The eMERGE‐PGx dataset is enriched for established pharmacogenomics variants; prior work by Van Driest et al.35 has shown that nearly all individuals (98%) have at least one known, actionable variant by current CPIC guidelines, which would either alter the dose of a prescribed drug or would suggest an alternative therapy. We recapitulate this result, showing a median of two actionable variants per person, with over 1,800 individuals having three or more actionable variants. As a result, there is a strong possibility that this information could influence the clinical care of a patient over his or her lifetime. This key finding highlights the importance and potential clinical impact of the cataloged genetic variation. Importantly, we also observed that genes with established CPIC guidelines harbor many more potentially deleterious missense variants that have not been previously characterized or reported.

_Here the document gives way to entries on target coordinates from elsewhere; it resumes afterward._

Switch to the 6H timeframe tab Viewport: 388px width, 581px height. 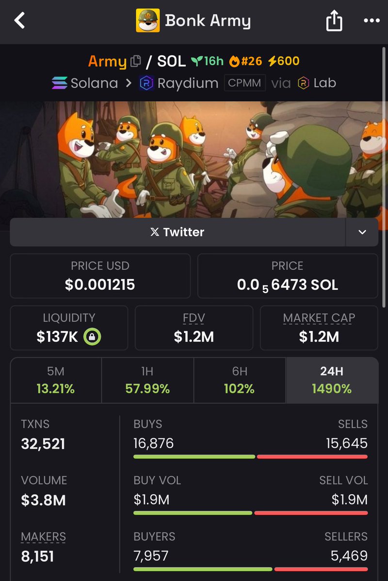(x=240, y=380)
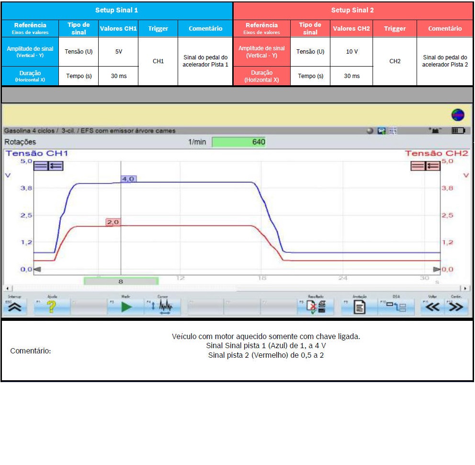Viewport: 475px width, 465px height.
Task: Click the green time cursor marker at 8
Action: (121, 282)
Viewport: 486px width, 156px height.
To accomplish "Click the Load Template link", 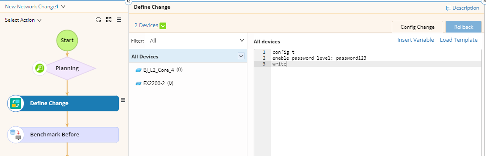I will point(459,40).
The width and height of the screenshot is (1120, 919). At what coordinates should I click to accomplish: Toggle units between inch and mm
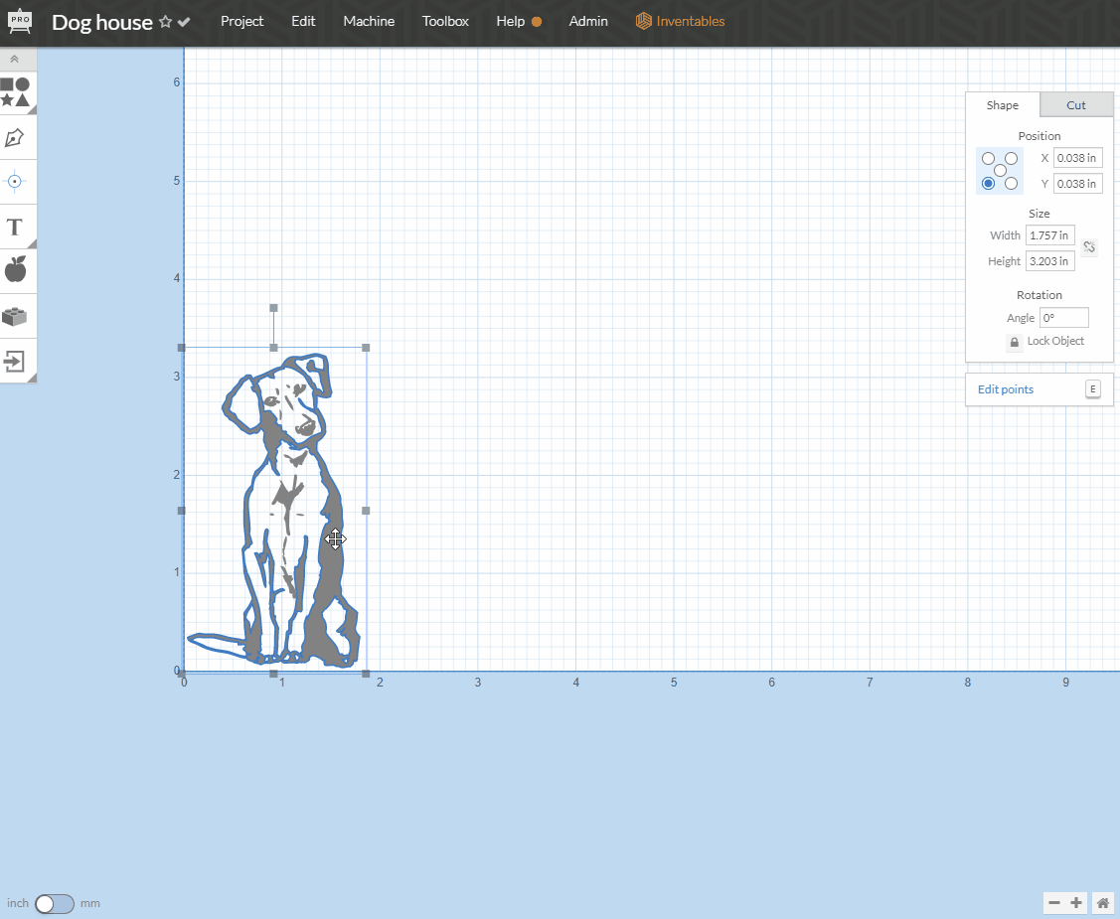click(54, 903)
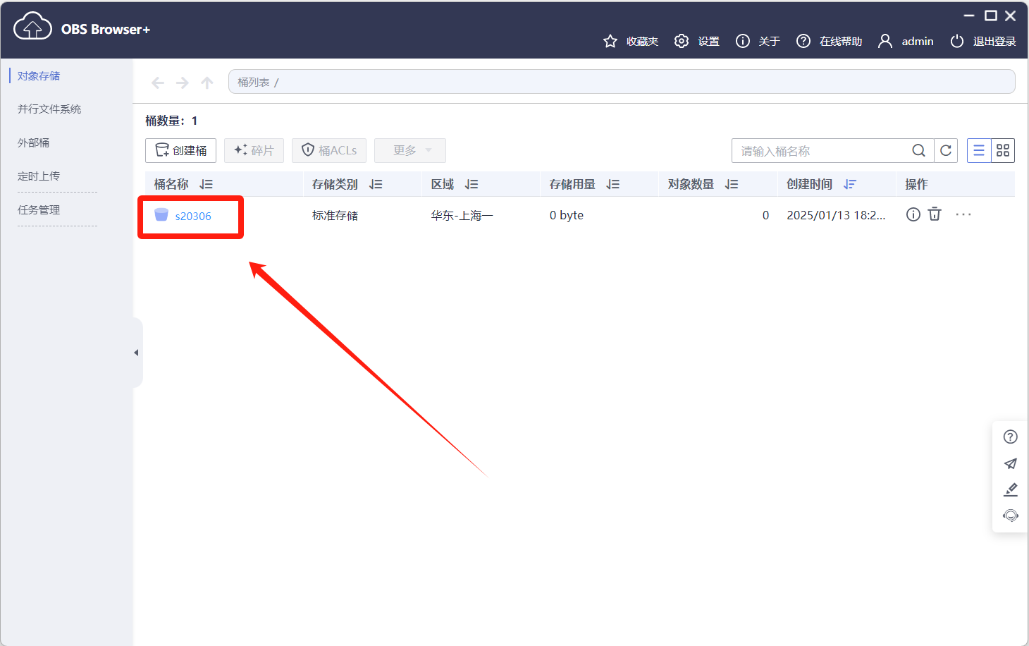Click the search magnifier icon
The image size is (1029, 646).
918,150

To further explore the potential for pharmacogenomic discovery, we used resources from the PharmGKB database to build connections between PGRNseq captured genes and frequently prescribed drugs. While these drug–gene relationships are based on much weaker levels of evidence than CPIC recommendations, we estimate that missense variants within these genes have the potential to affect metabolism and efficacy of millions of US prescriptions annually. Based on using gene sets with annotations by drug in PharmGKB, we explored the relationships between types of variants in the genes indicated as relevant for each drug. Even when restricting this analysis to only predicted damaging missense variants, 2.6% of individuals have a variant within the genes that affect rosuvastatin according to PharmGKB (22 million prescriptions annually), and 9.8% of individuals have variants within genes that affect celecoxib (9 million prescriptions annually). While additional research will be required to establish clinical effects and guidelines, with 34% of individuals harboring multiple variants within CPIC‐associated genes, there is great potential for pharmacogenomic discovery within eMERGE‐PGx. To encourage the similar use of eMERGE‐PGx data in the broader pharmacogenomics community, variant‐level data are viewable on SPHINX with each data release through the online SPHINX portal (http://www.emergesphinx.org). Through linkages with the PharmGKB database, variant data can be queried by gene, variant, pathway, and drug. SPHINX does not yet have any phenotypic data deposited, but this is an active area of development for eMERGE.
There are several limitations to this study. Participants were recruited from clinical settings and as a result may be enriched for alleles that influence disease or treatment. As described in Rasumussen‐Torvik et al.,25 each eMERGE site used a unique recruitment strategy for eMERGE‐PGx. Some sites specifically ascertained participants who were prescribed medications with pharmacogenes of interest on the gene panel. Others recruited based on disease. As a consequence of this ascertainment strategy, the study sample (while multiethnic) has limited population diversity, which limits our ability to detect rare alleles isolated to non‐European descent populations. With respect to variant annotation, for simplicity our strategy examined variant consequences in the context of the Ensembl canonical transcript only; many variants will have different consequences relative to different transcripts, so assessments of variant consequences are likely underestimates of their most severe impact.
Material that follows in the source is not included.